Stored data:
----

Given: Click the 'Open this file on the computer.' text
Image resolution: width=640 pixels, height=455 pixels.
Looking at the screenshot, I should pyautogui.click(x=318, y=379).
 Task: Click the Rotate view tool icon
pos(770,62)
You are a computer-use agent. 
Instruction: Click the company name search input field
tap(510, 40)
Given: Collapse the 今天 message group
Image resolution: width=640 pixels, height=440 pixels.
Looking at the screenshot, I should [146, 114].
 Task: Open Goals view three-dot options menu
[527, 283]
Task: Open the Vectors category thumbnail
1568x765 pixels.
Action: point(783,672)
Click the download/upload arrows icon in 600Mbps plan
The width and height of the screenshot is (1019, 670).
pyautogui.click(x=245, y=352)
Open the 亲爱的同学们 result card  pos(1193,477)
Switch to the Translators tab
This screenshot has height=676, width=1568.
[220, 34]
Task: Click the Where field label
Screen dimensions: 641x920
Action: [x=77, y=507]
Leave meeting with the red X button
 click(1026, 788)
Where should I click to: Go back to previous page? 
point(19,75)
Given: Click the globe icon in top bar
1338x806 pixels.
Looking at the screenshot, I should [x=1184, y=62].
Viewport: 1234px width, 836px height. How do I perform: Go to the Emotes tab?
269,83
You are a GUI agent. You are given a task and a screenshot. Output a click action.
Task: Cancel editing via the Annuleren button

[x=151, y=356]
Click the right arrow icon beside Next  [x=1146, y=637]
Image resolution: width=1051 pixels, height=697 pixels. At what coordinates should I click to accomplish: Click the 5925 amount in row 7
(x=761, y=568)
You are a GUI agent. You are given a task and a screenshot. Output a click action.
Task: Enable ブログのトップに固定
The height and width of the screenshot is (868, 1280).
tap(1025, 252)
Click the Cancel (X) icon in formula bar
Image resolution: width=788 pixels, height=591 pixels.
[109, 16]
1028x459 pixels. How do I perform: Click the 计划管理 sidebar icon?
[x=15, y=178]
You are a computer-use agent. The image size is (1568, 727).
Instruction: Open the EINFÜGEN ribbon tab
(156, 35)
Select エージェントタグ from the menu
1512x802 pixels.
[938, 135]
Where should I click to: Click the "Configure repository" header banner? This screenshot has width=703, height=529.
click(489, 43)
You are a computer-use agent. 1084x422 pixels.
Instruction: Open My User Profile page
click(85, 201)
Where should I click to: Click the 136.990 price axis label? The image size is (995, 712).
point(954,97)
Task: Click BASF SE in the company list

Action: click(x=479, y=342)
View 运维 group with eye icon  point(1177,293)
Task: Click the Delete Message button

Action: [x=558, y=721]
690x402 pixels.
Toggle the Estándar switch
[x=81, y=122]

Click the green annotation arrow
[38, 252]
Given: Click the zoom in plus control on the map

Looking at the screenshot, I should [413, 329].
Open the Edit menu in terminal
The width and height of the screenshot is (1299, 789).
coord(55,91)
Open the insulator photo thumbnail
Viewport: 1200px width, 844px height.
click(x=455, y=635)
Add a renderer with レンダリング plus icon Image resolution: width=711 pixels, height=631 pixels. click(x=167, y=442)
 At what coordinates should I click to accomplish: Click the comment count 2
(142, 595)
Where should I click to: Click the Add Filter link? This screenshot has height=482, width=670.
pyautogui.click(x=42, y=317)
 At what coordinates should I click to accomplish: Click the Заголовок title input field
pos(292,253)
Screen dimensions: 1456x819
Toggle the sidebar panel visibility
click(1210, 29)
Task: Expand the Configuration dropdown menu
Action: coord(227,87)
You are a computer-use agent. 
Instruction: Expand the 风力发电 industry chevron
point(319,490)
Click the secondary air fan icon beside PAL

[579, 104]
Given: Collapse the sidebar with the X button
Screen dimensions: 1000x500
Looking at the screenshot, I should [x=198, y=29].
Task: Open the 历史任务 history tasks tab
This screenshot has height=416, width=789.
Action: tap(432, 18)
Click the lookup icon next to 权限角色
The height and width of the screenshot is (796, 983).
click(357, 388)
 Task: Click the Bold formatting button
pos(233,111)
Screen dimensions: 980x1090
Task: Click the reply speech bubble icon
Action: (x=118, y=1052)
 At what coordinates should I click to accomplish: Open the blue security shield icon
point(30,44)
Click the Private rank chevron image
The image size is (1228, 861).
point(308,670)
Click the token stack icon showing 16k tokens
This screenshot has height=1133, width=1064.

----

Task requirements →
Every entry, from first to last, is to be reproduced exactly.

Exercise output →
Given: Click the 'Open this file on the computer.' text
Image resolution: width=640 pixels, height=455 pixels.
Looking at the screenshot, I should pyautogui.click(x=318, y=379).
 Task: Click the Rotate view tool icon
pos(770,62)
You are a computer-use agent. 
Instruction: Click the company name search input field
tap(510, 40)
Given: Collapse the 今天 message group
Image resolution: width=640 pixels, height=440 pixels.
Looking at the screenshot, I should [146, 114].
 Task: Open Goals view three-dot options menu
[527, 283]
Task: Open the Vectors category thumbnail
1568x765 pixels.
Action: point(783,672)
Click the download/upload arrows icon in 600Mbps plan
The width and height of the screenshot is (1019, 670).
pyautogui.click(x=245, y=352)
Open the 亲爱的同学们 result card  pos(1193,477)
Switch to the Translators tab
This screenshot has height=676, width=1568.
[220, 34]
Task: Click the Where field label
Screen dimensions: 641x920
Action: [x=77, y=507]
Leave meeting with the red X button
 click(1026, 788)
Where should I click to: Go back to previous page? 
point(19,75)
Given: Click the globe icon in top bar
1338x806 pixels.
Looking at the screenshot, I should [x=1184, y=62].
Viewport: 1234px width, 836px height. How do I perform: Go to the Emotes tab?
269,83
You are a GUI agent. You are given a task and a screenshot. Output a click action.
Task: Cancel editing via the Annuleren button

[x=151, y=356]
Click the right arrow icon beside Next  [x=1146, y=637]
Image resolution: width=1051 pixels, height=697 pixels. At what coordinates should I click to accomplish: Click the 5925 amount in row 7
(x=761, y=568)
You are a GUI agent. You are given a task and a screenshot. Output a click action.
Task: Enable ブログのトップに固定
The height and width of the screenshot is (868, 1280).
tap(1025, 252)
Click the Cancel (X) icon in formula bar
Image resolution: width=788 pixels, height=591 pixels.
[109, 16]
1028x459 pixels. How do I perform: Click the 计划管理 sidebar icon?
[x=15, y=178]
You are a computer-use agent. The image size is (1568, 727).
Instruction: Open the EINFÜGEN ribbon tab
(156, 35)
Select エージェントタグ from the menu
1512x802 pixels.
[938, 135]
Where should I click to: Click the "Configure repository" header banner? This screenshot has width=703, height=529.
click(489, 43)
You are a computer-use agent. 1084x422 pixels.
Instruction: Open My User Profile page
click(85, 201)
Where should I click to: Click the 136.990 price axis label? The image size is (995, 712).
point(954,97)
Task: Click BASF SE in the company list

Action: click(x=479, y=342)
View 运维 group with eye icon  point(1177,293)
Task: Click the Delete Message button

Action: [x=558, y=721]
690x402 pixels.
Toggle the Estándar switch
[x=81, y=122]

Click the green annotation arrow
[38, 252]
Given: Click the zoom in plus control on the map

Looking at the screenshot, I should [413, 329].
Open the Edit menu in terminal
The width and height of the screenshot is (1299, 789).
coord(55,91)
Open the insulator photo thumbnail
Viewport: 1200px width, 844px height.
click(x=455, y=635)
Add a renderer with レンダリング plus icon Image resolution: width=711 pixels, height=631 pixels. click(x=167, y=442)
 At what coordinates should I click to accomplish: Click the comment count 2
(142, 595)
Where should I click to: Click the Add Filter link? This screenshot has height=482, width=670.
pyautogui.click(x=42, y=317)
 At what coordinates should I click to accomplish: Click the Заголовок title input field
pos(292,253)
Screen dimensions: 1456x819
Toggle the sidebar panel visibility
click(1210, 29)
Task: Expand the Configuration dropdown menu
Action: coord(227,87)
You are a computer-use agent. 
Instruction: Expand the 风力发电 industry chevron
point(319,490)
Click the secondary air fan icon beside PAL

[579, 104]
Given: Collapse the sidebar with the X button
Screen dimensions: 1000x500
Looking at the screenshot, I should [x=198, y=29].
Task: Open the 历史任务 history tasks tab
This screenshot has height=416, width=789.
Action: tap(432, 18)
Click the lookup icon next to 权限角色
The height and width of the screenshot is (796, 983).
click(357, 388)
 Task: Click the Bold formatting button
pos(233,111)
Screen dimensions: 980x1090
Task: Click the reply speech bubble icon
Action: (x=118, y=1052)
 At what coordinates should I click to accomplish: Open the blue security shield icon
point(30,44)
Click the Private rank chevron image
The image size is (1228, 861).
point(308,670)
Click the token stack icon showing 16k tokens
This screenshot has height=1133, width=1064.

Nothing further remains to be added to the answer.